As we look to provide investors with a compelling proposition combining both 
  growth and a material annual return, we are set to approach bondholders to 
   request a waiver of the dividend restriction so we might facilitate the 
   acceleration of a first dividend distribution into 2019. 
 
   Long-term value creation 
 
   Genel has a balanced portfolio combining near-term cash generation and 
   potentially transformational growth opportunities. We do not see the 
   additions of the stakes in Sarta and Qara Dagh as being the end of our 
   ambitions by any means, and we continue to selectively seek further 
   additions to the portfolio that match our strategic focus. 
 
2018 was a hugely successful year that also sets up the Company for material 
 growth in years to come. I would like to take this opportunity to thank our 
 supportive shareholders, whose patience is now being rewarded, and reaffirm 
   our commitment to becoming a world-class independent E&P creator of 
   shareholder value. 
 
   CEO STATEMENT 
 
  2018 was another successful year for Genel.
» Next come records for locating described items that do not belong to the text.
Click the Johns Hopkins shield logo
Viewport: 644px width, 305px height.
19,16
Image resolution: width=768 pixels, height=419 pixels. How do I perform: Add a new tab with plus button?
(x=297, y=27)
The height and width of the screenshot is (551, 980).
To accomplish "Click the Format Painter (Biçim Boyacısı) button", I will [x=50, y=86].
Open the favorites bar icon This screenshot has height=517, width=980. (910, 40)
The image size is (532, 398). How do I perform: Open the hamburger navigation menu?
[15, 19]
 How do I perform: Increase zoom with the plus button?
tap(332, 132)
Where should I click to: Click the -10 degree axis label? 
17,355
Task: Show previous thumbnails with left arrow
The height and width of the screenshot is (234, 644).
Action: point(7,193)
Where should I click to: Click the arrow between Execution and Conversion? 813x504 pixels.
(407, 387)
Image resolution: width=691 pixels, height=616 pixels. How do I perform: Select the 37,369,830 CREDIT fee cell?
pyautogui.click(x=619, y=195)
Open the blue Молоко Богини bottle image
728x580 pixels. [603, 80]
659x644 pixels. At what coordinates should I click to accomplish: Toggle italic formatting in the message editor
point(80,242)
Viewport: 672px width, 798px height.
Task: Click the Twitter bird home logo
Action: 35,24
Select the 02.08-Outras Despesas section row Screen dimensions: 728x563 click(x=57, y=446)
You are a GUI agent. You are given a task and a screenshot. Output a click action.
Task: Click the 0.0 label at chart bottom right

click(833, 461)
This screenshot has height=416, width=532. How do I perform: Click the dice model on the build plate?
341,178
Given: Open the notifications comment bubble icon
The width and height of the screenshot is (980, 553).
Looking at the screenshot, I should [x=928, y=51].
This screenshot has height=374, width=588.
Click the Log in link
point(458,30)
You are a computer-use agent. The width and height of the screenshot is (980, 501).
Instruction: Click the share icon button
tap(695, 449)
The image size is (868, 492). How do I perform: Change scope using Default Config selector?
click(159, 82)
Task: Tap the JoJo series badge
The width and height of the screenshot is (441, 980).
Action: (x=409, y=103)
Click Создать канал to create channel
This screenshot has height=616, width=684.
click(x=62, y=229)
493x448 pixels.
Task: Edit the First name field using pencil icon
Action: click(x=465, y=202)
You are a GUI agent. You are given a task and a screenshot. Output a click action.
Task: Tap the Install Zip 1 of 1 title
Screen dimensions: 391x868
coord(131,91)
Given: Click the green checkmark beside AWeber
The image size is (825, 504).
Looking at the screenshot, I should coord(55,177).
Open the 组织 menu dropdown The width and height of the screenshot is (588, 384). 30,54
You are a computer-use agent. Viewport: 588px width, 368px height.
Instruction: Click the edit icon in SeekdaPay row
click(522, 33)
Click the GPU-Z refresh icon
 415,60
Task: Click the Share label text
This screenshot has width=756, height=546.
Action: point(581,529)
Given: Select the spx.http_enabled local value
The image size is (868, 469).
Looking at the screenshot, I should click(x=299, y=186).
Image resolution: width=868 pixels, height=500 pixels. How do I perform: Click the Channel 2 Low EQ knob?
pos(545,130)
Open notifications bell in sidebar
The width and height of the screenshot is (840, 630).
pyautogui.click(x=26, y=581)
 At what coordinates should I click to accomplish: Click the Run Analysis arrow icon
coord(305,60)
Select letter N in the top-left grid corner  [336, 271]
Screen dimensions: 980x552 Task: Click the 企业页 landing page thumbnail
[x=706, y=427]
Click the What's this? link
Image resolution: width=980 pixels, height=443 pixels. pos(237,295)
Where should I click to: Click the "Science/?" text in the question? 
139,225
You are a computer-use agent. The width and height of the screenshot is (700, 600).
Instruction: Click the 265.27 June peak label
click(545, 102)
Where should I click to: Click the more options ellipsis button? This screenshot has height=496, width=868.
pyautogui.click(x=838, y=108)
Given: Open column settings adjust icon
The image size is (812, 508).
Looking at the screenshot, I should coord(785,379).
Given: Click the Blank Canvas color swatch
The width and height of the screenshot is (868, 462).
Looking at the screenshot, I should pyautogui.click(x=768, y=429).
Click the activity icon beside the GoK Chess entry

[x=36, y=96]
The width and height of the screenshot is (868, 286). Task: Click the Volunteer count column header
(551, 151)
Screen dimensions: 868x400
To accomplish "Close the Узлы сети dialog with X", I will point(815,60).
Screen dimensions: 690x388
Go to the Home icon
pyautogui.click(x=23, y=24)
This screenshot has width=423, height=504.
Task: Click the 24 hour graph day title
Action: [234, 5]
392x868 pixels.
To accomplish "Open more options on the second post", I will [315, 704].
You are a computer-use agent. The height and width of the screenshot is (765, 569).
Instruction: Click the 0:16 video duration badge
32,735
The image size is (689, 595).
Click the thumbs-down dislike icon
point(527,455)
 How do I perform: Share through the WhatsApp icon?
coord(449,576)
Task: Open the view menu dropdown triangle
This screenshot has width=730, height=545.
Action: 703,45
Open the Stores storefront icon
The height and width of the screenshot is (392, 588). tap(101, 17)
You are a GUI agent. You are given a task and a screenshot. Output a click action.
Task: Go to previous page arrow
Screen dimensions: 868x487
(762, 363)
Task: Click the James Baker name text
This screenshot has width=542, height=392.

Our continued focus on our key 
   objectives helped us to deliver our strategic goals, growing reserves, 
   production, and cash while adding material growth opportunities. 
 
 While looking to grow the business, we never forget that our first priority 
 is the safety and security of our workforce and the communities in which we 
 operate. We are pleased to report another year of operations without a lost 
   time incident and there has now been no such incident at Genel or TTOPCO 
operations since 2015, over eight million working hours. In 2018 we also met 
our objective of zero losses of primary containment. Genel takes great pride 
 in our operations, and we work hard to continuously improve our systems and 
   make sure that all possible precautions are in place. This focus, and the 
   quality of our workforce, is a factor that is attractive to potential 
   partners, and therefore important to our overall strategic goals. 
 
   Material cash generation 
 
   Our primary strategic goal in 2018 was the maximisation of free cash flow 
from our producing operations. This was our key capital allocation priority, 
  and the majority of our $95 million of capital expenditure was invested in 
   the Tawke and Taq Taq PSCs. As previously stated, we look to invest our 
   capital in those areas that promise to deliver the most value to 
   shareholders. In 2018 the priority was therefore Peshkabir, where 
   exceptional well performance delivers returns of over $8 for every $1 
   invested, with cost recovery on the initial investment less than a month 
   after production begins. Few assets anywhere offer such a rapid return. 
 
   The investment in the well programme boosted Peshkabir production from 
 12,000 bopd at the start of 2018 to 55,000 bopd by the year-end. Due to the 
   high investment returns at Peshkabir, drilling on the Tawke field was 
   limited in the year, and the field therefore naturally declined. As 
Peshkabir moves from appraisal to development, the focus of drilling in 2019 
   will move back to Tawke. Up to 14 wells are set to be drilled on the main 
Tawke field, with the operator expecting production to stabilise at c.75,000 
   bopd as a result. 
 
   Drilling activity at Taq Taq was also limited in 2018. Work in H1 2018 
   focused on workovers and well management, and so the performance of the 
field ahead of the resumption of drilling was very encouraging, with minimal 
   production declines. We are now two wells into a five well drilling 
 programme, focused on the flanks of the field. Production from the last two 
   wells, TT-29w and TT-32, has been robust - and illustrates that there are 
  still wells to be drilled at Taq Taq that are attractive economically. The 
 positive performance has significantly increased well profitability, making 
   wells at Taq Taq again an attractive capital allocation option. 
 
 This focus on capital allocation, and the positive drilling results, helped 
  boost our free cash flow to $164 million. We expect to continue generating 
material free cash flow in 2019 - $44 million was generated in the first two 
   months of the year - even after investing in the tremendous profitable 
   growth opportunities within our portfolio. 
 
   Adding growth opportunities 
 
The addition of stakes in Sarta and Qara Dagh was a huge positive for Genel. 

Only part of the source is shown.